Les énergies alternatives, comme on pouvait s'y attendre, seront l'objet d'un traitement inverse, même s'il convient de nuancer cette affirmation, le coût du kw photovoltaïque interdisant au plus convaincu des écolos d'accorder sa considération à ce qui reste essentiellement un merveilleux aspirateur à subventions. Pourtant, cette évidence ne semble pas avoir été comprise par tous. L'avenir, le rapporteur en est convaincu, sera totalement débarrassé du nucléaire, grâce aux économies d'énergie, et grâce à l'éolien : les inconvénients rédhibitoires de cette filière cèdent sans difficulté face à son enthousiasme, puisqu'il voit le problème de l'intermittence résolu grâce au mirage de l'hydrogène, grâce aussi aux interconnexions de lignes à très haute tension qui permettent déjà aux éoliennes danoises d'alimenter les turbines hydrauliques suisses, grâce, enfin, à la smart grid qui mettra fin au monopole hiérarchique du réseau EDF et permettra à chacun de produire autant que de consommer. Le fait, évidemment, de faire référence à des techniques purement expérimentales, ou d'oublier fort opportunément de quel camp viennent les opposants déterminés au déploiement de lignes à haute tension ne saurait contrarier son optimisme.

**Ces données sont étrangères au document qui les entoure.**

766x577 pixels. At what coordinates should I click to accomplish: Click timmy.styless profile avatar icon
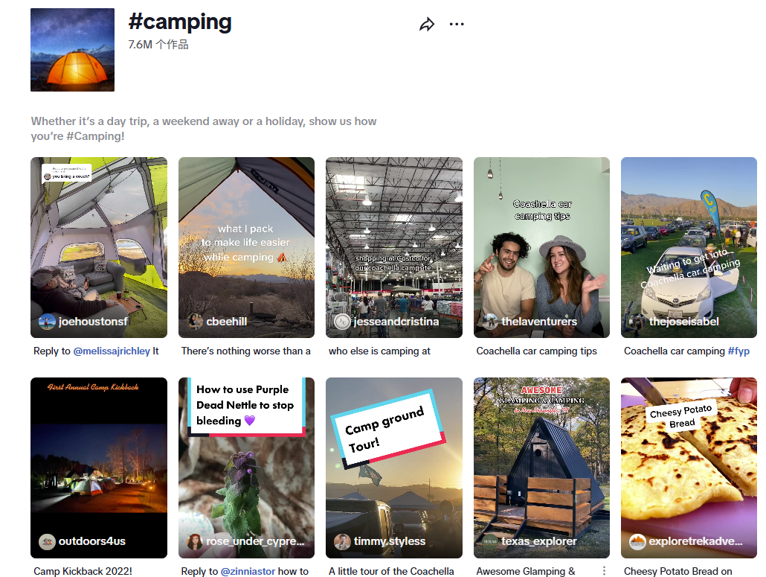pyautogui.click(x=342, y=542)
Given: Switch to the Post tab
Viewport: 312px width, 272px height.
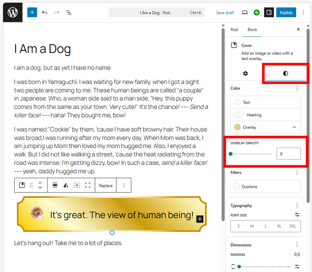Looking at the screenshot, I should (234, 30).
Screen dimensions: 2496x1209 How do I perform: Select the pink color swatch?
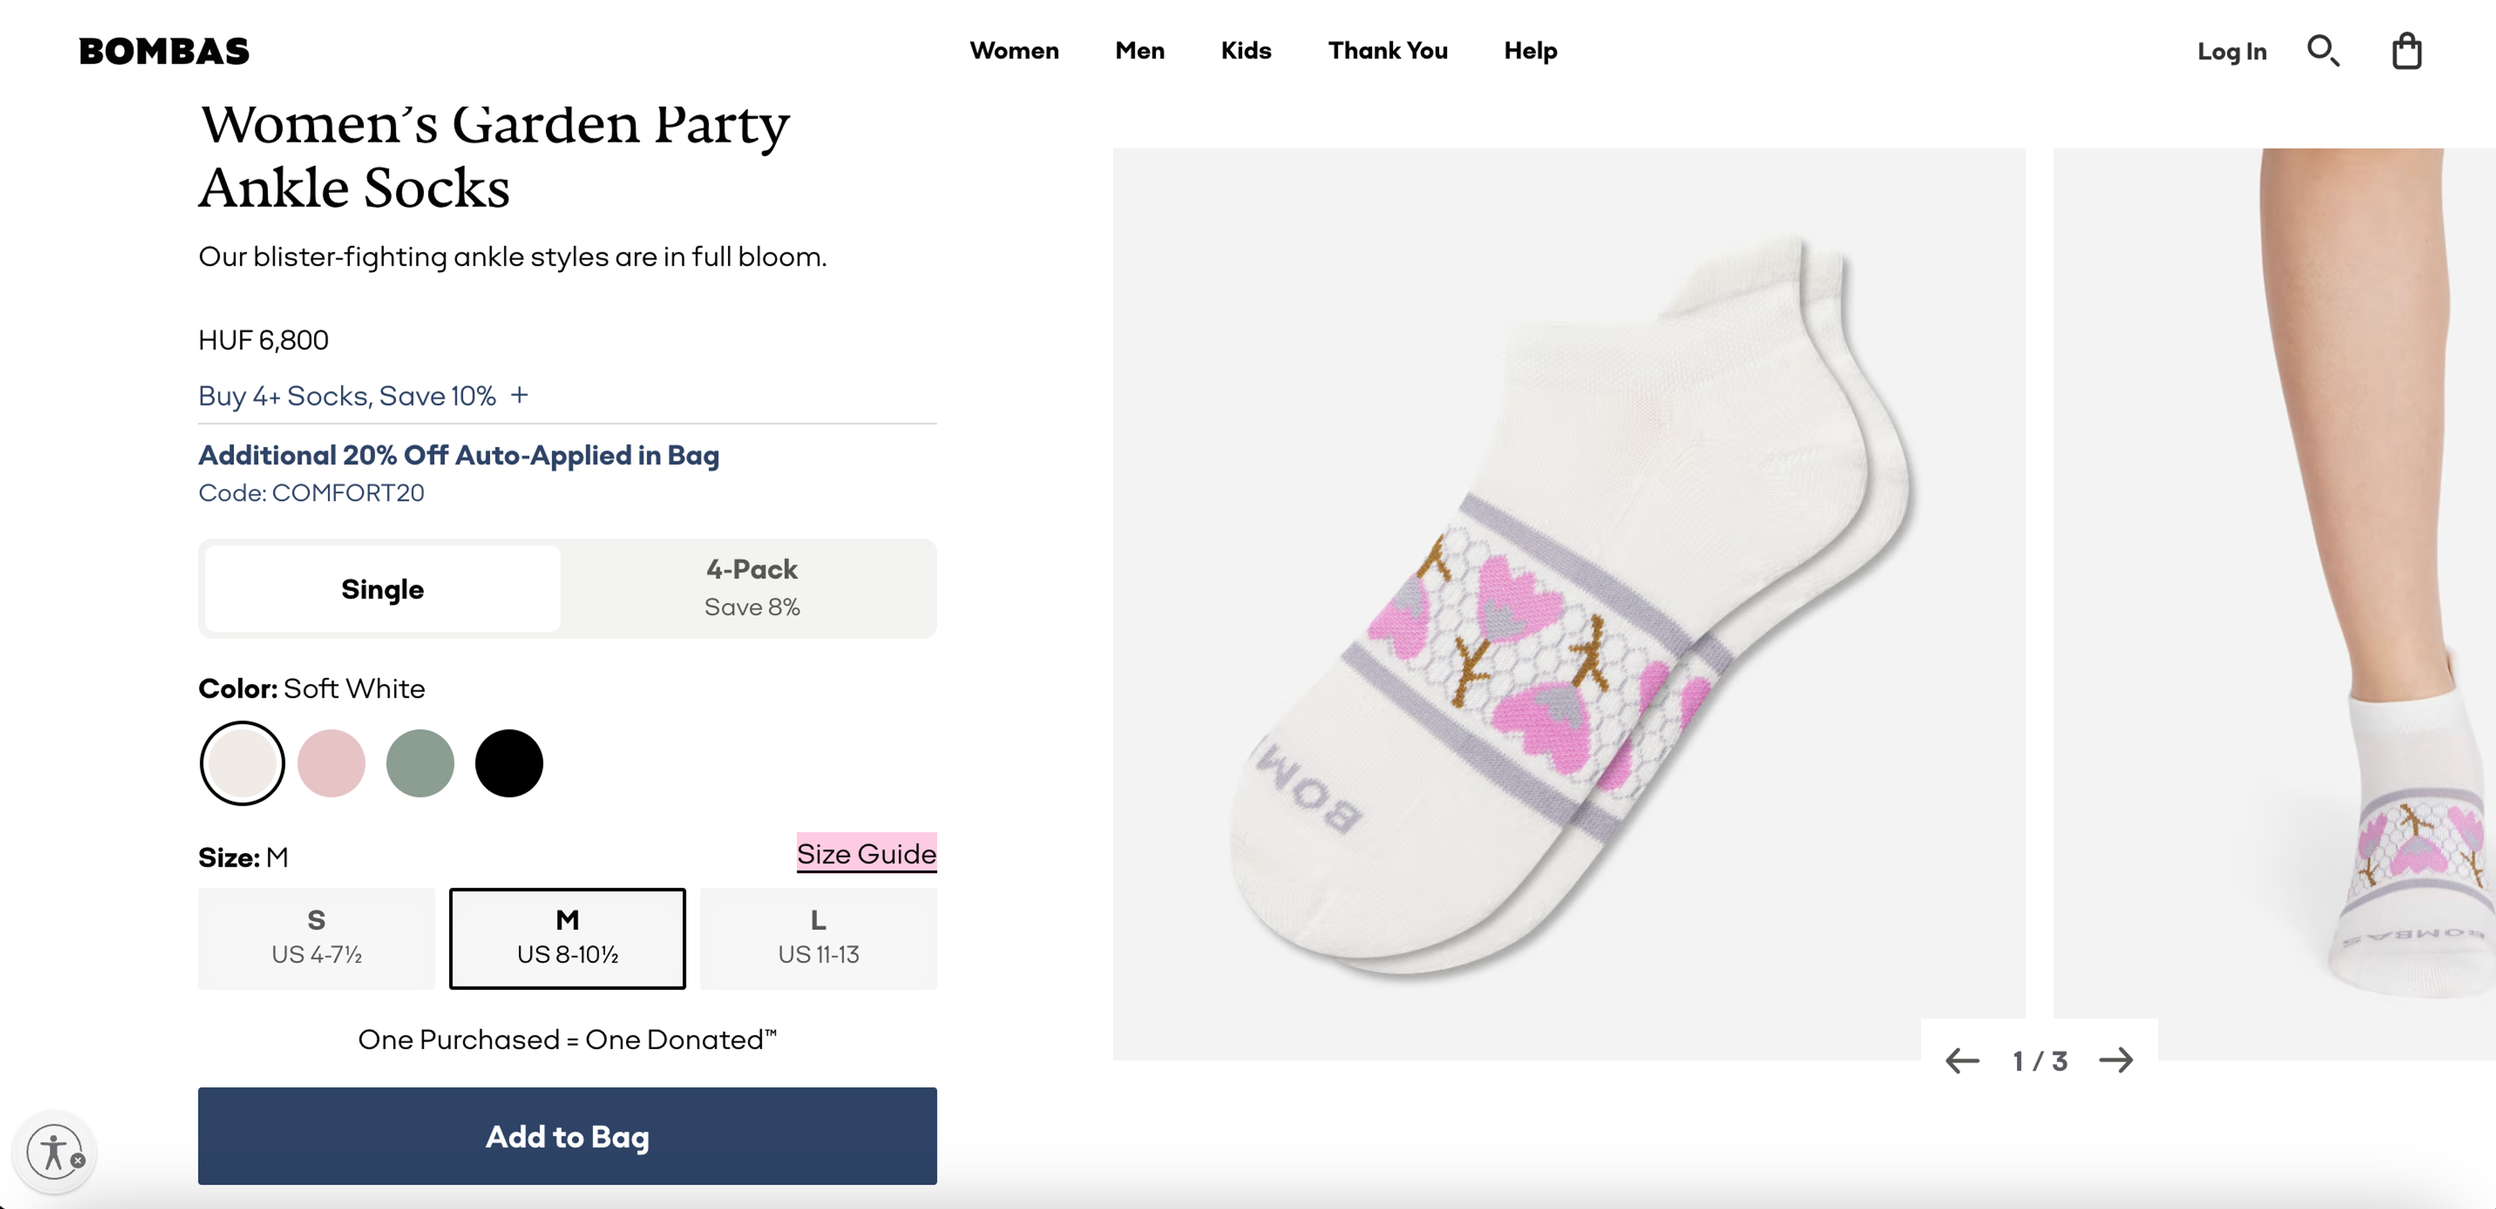tap(331, 763)
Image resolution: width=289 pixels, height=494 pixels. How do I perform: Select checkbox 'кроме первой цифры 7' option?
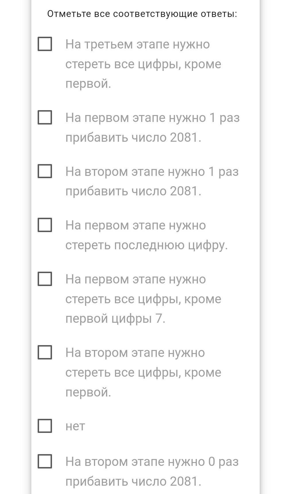coord(45,279)
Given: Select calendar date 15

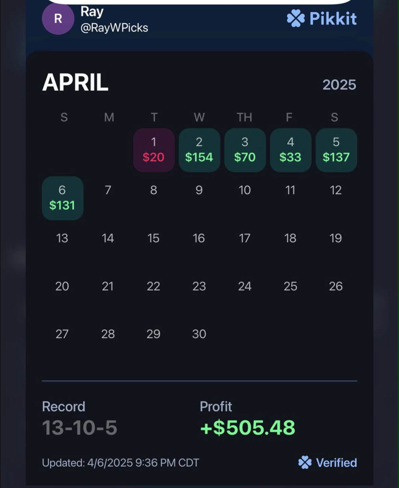Looking at the screenshot, I should pyautogui.click(x=153, y=238).
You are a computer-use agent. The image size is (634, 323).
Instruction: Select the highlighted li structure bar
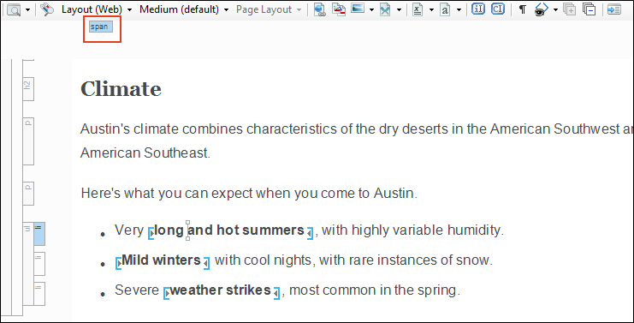pos(39,234)
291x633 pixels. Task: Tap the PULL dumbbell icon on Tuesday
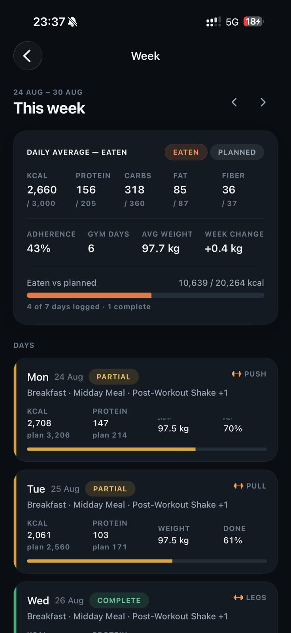(238, 486)
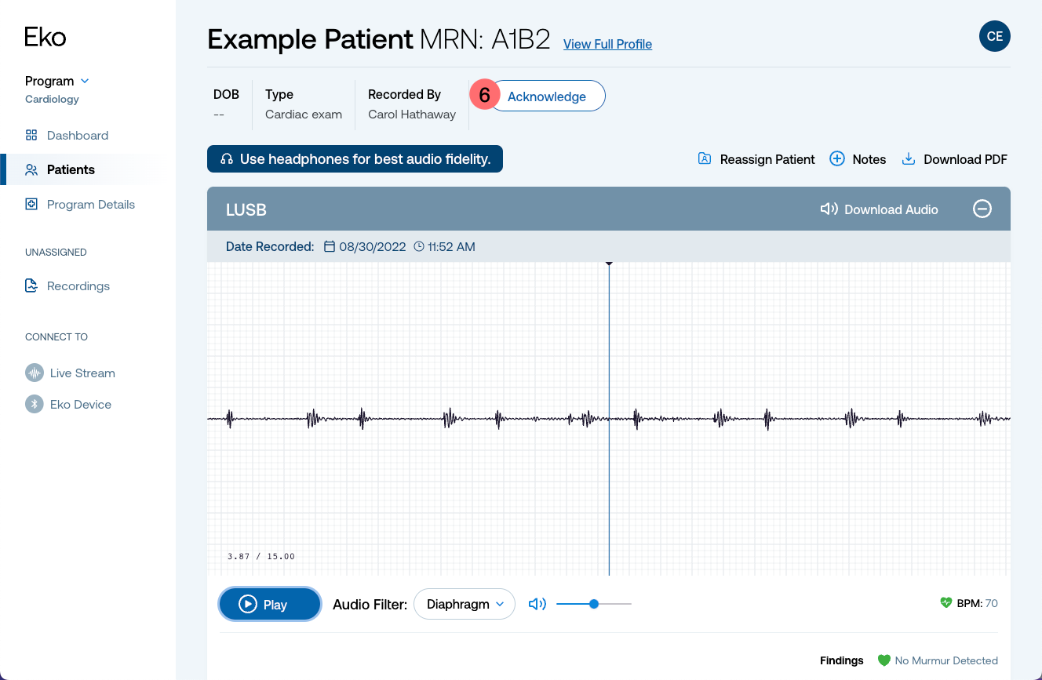
Task: Open the CE user avatar menu
Action: pyautogui.click(x=995, y=36)
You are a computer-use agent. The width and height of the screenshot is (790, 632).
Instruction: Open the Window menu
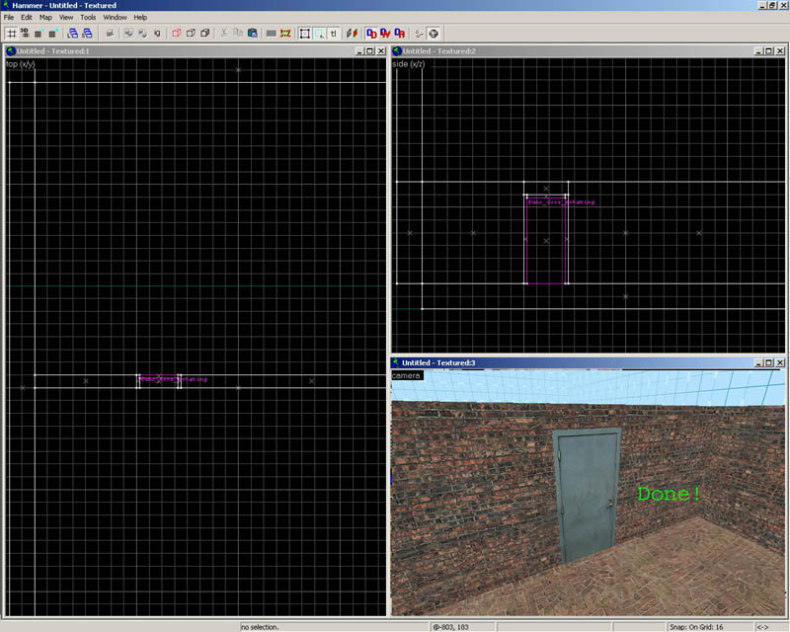[x=115, y=18]
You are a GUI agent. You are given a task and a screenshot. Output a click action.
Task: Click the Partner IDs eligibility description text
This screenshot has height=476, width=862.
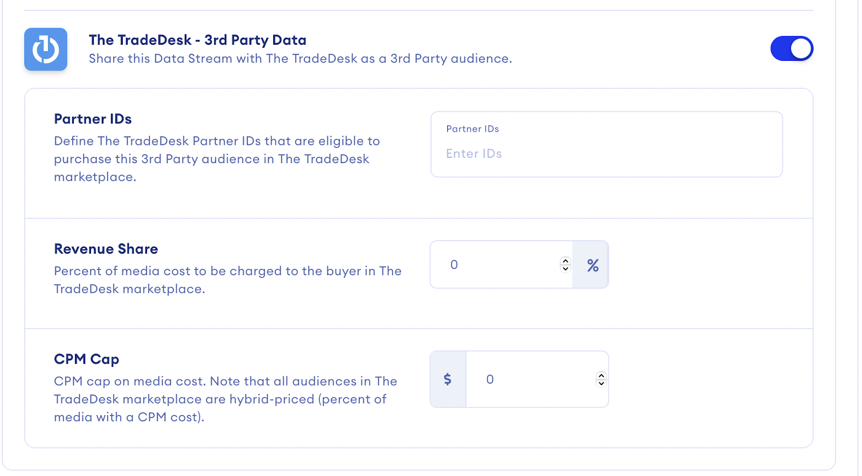217,159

Somme toute, l'exercice se révèle concluant. Loin de toute neutralité, le rapporteur se comporte bien en militant, au point de voir ses conclusions attaquées par ses pairs. Le contraire aurait surpris puisque, par exemple, une bonne part de son inspiration, et nombre de données, proviennent de Global Chance, qui, hors annexes, bénéficie dans le rapport de vingt-deux citations là où, pour mentionner un intervenant de statut similaire et d'opinion opposée, Jean-Marc Jancovici n'a droit qu'à deux. Et on connaît mieux que cette boutique farouchement anti-nucléaire, et enracinée dans ce mouvement dès l'origine, en matière de référence axiologiquement neutre pour la haute assemblée. Aussi l'intérêt du rapport réside-t-il, pour l'essentiel, dans l'intervention à la page 298 du groupe écologiste qui, sûr de sa force, expose sans nuance une vision de l'avenir toute d'autorité et de certitude, qui donne l'impression que les Verts nous cachent, dans on ne sait quel sombre recoin, une machine à voyager dans le temps grâce à laquelle ils peuvent décrire avec précision et assurance ce que sera nécessairement le monde dans cinquante ans. À défaut, il faudrait conclure que leurs propos, exposés avec un aplomb dans le travestissement seulement égalé par le PCF à sa grande époque brejnevo-marchaisienne, avec cette théorisation d'un homme nouveau, le "consomm'acteur", et d'une société "responsable et solidaire", ne peuvent que s'appuyer sur une forte volonté de contraindre, et de punir les récalcitrants, et résonnent ainsi de l'inquiétante musique de l'embrigadement des masses.